To be fair to the author, he is saying that southern apologists for slavery used (their interpretation of) Burkean conservatism to justify slavery as a positive good. This is quite true.
However, opponents of slavery and particularly its moderate opponents like Lincoln, also appealed to Burkean conservatism, and IMO more appropriately.
Wow.
That sounds a lot like another pro-slavery 19th-century writer:
Karl Marx.
One need not get over zealous with the philosophy of slavery when greed serves as the first principle. There was a need for cheap labor, and there was a means of supplying that need. Moral justifications came along to fit the circumstances, kind of like what we’ve done to justify illegal immigration, or what the left does to preserve the welfare plantation. In place of agriculture insert the politics of Socialism, the continued growth of the Democratic Party.
Yale gave degrees to the Hillabeast and Bubba.

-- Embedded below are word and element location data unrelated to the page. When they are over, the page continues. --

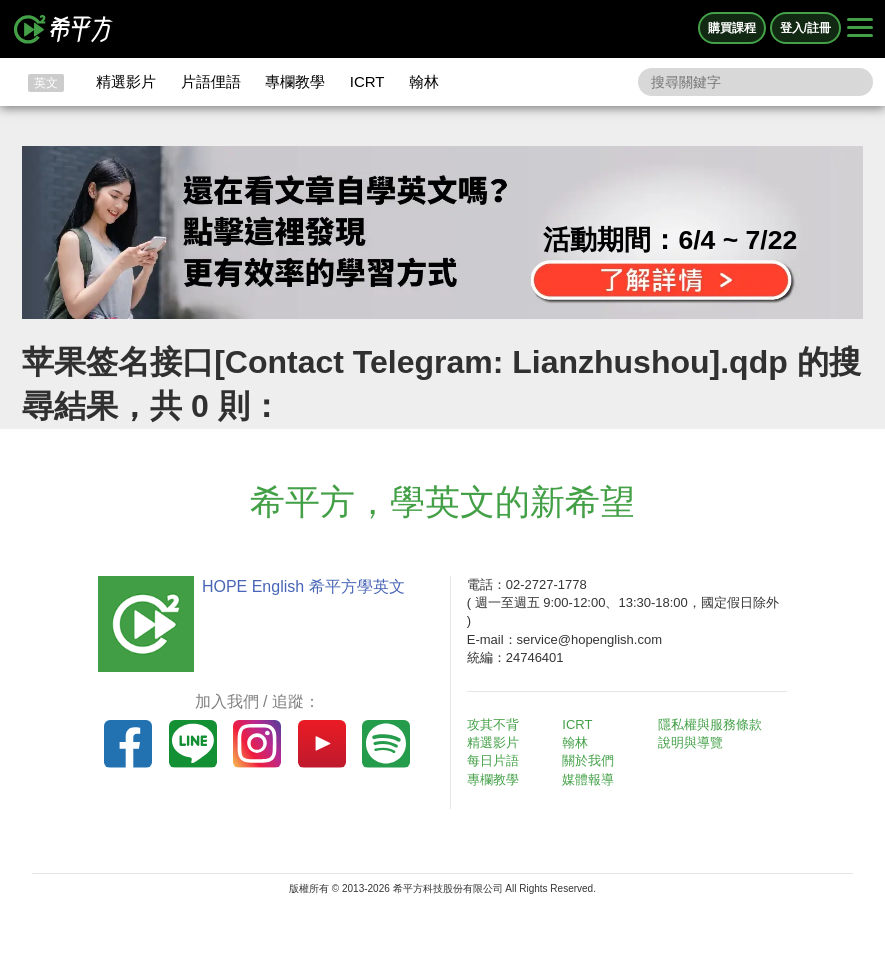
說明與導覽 (690, 742)
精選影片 (126, 81)
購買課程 (732, 28)
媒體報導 (588, 779)
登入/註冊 (805, 28)
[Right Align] (860, 29)
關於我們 (588, 760)
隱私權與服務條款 (710, 724)
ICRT (367, 81)
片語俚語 (211, 81)
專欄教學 (295, 81)
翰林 (424, 81)
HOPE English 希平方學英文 (303, 586)
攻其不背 (493, 724)
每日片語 (493, 760)
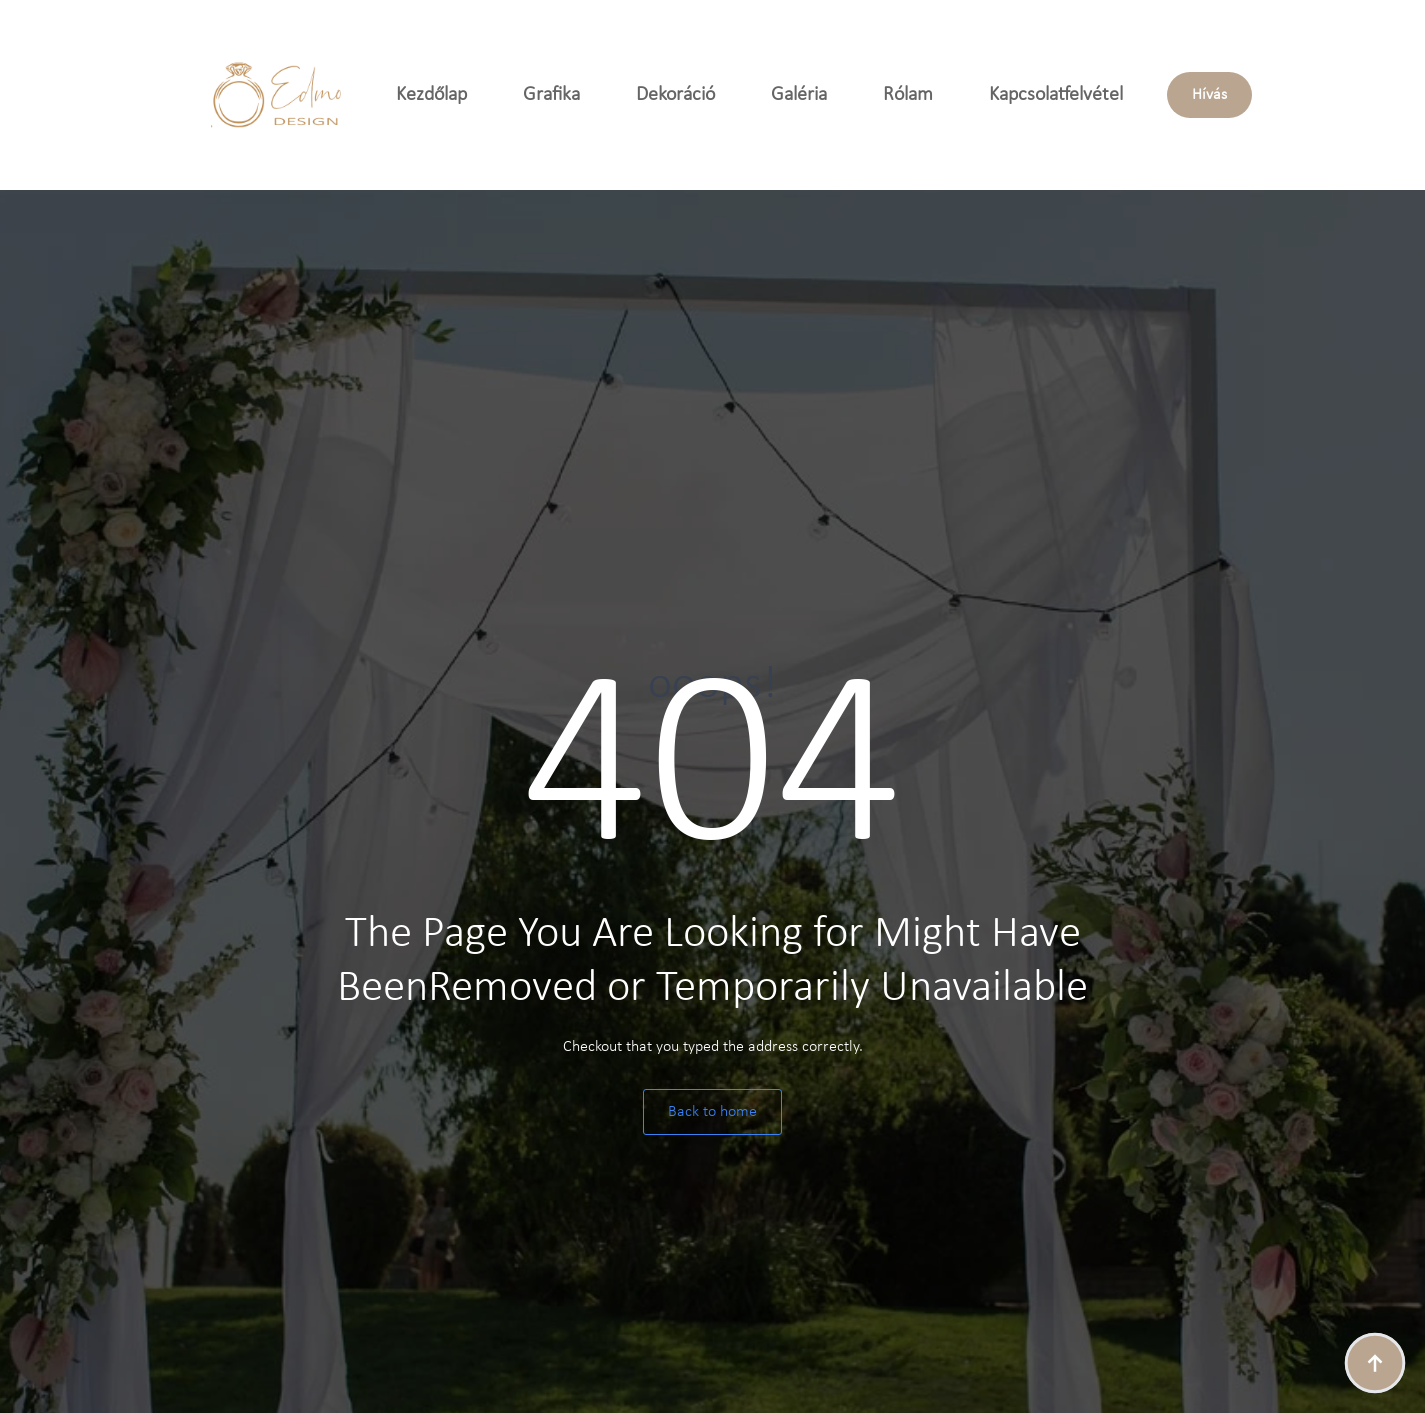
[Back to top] (1375, 1363)
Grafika (551, 95)
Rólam (908, 95)
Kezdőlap (431, 95)
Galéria (799, 95)
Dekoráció (675, 95)
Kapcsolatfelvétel (1056, 95)
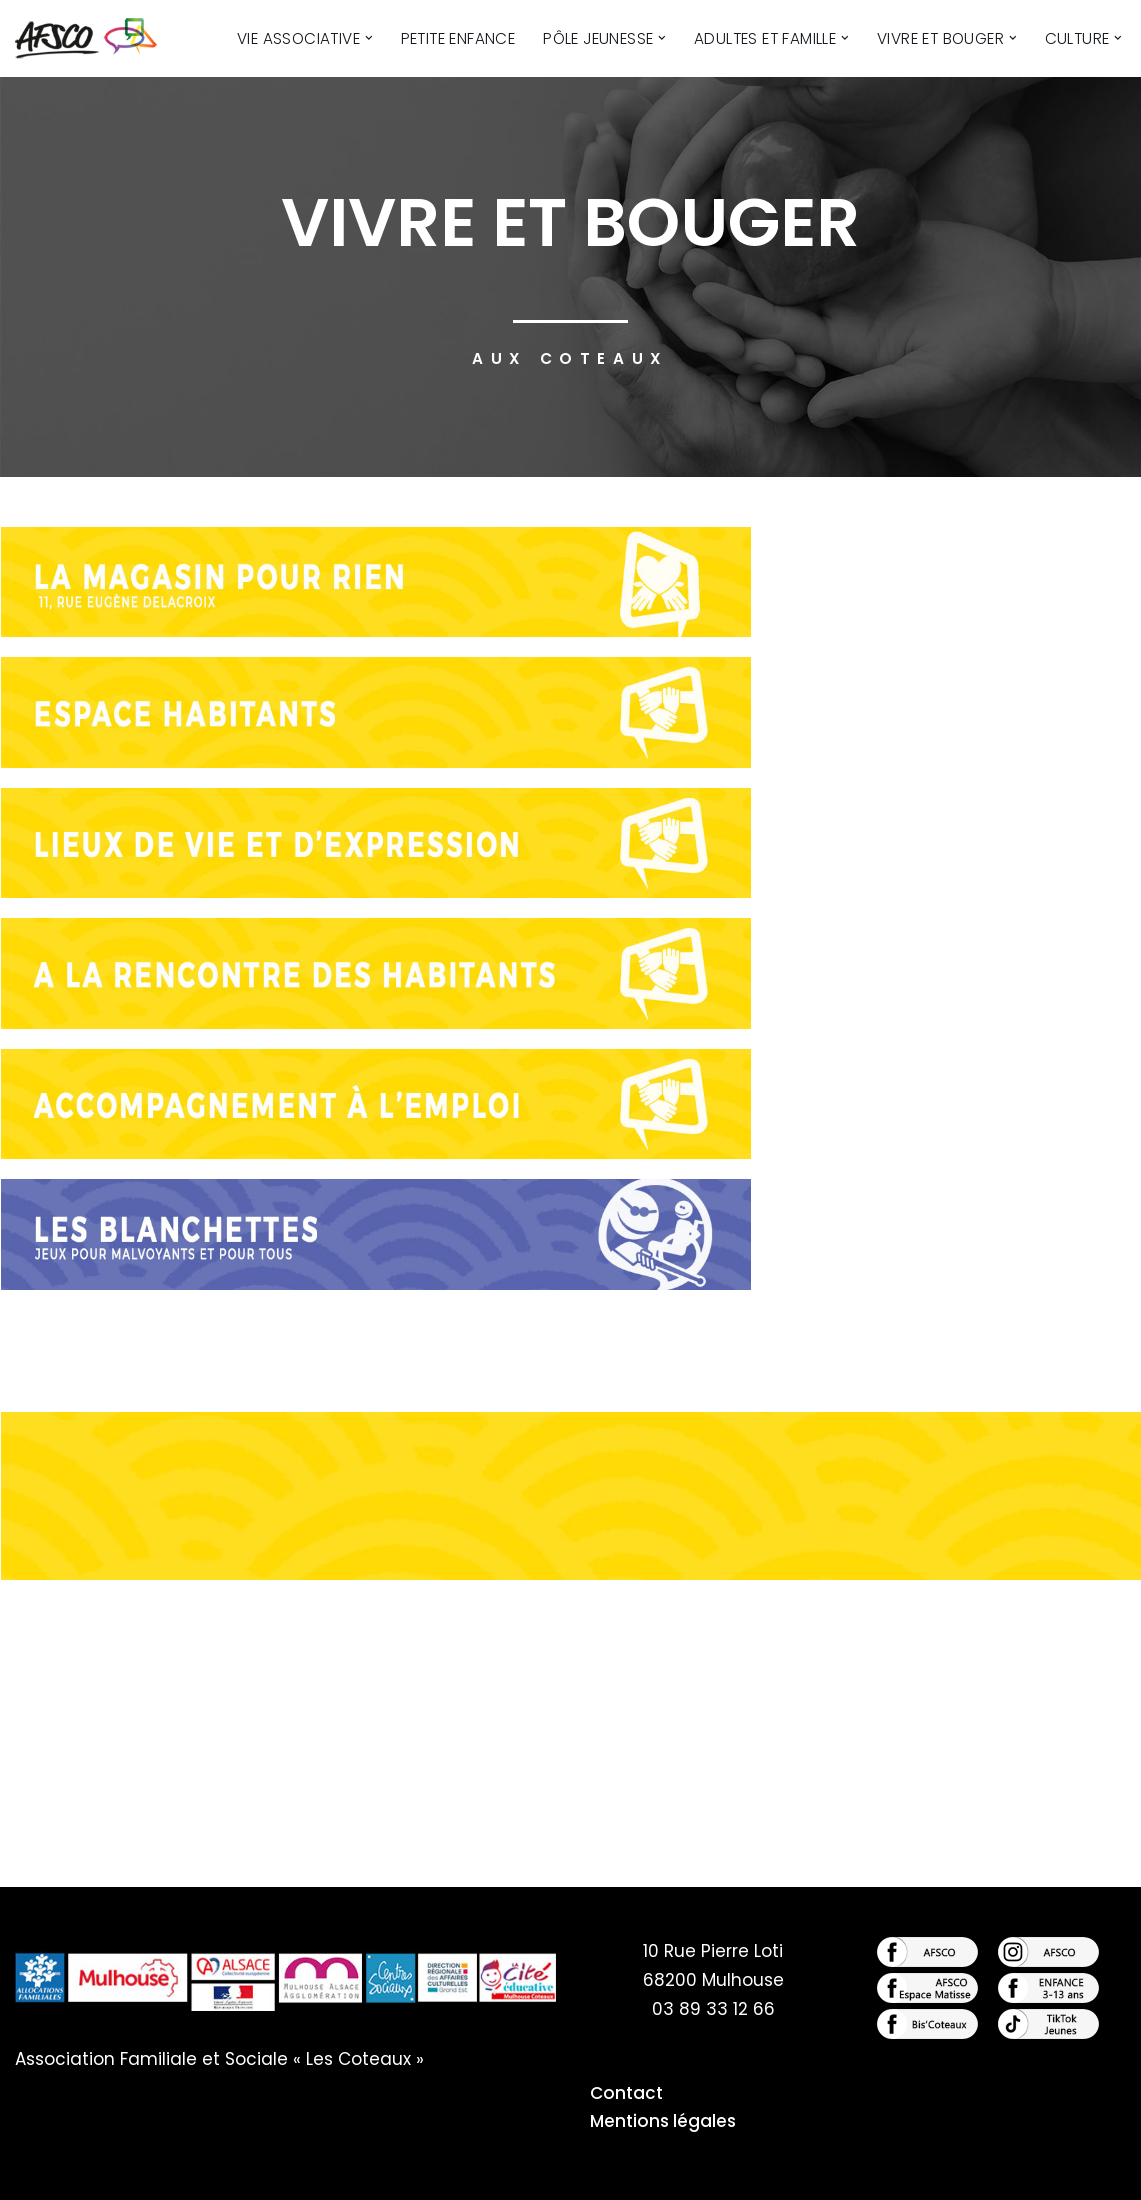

No more needs to be said about any clown they chose to be a “professor”.
(Science, technology, and math departments excluded, of course.)
Here's another thing:
This "scholar," sitting on his ass in an air-conditioned office, simply cannot grasp what "upsetting the social order" meant for most of the people in the US at that time. It meant food and shelter, livelihoods built over generations...
Slavery is just the next level of socialism
That's one POWERFUL man!
That’s OLD SCHOOL SLAVERY. What about NEW SCHOOL SLAVERY like what the democrats have over the poor blacks through entitlement government programs. Ask old David about that one.
He's saying that slaveowners and supporters of slavery used Burkean arguments in their defense of slavery. Then or now, people get arguments wherever they can find them when they try to defend what they take to be their vital material interests.
Lincoln and the Whig Party he belonged to were themselves conservative in very real ways, and when you consider all the talk in Charleston about the "Revolution of 1860 [or 1861]" it's clear that on can't really describe slavery, its supporters, and their actions wholly as Burkean or conservative developments.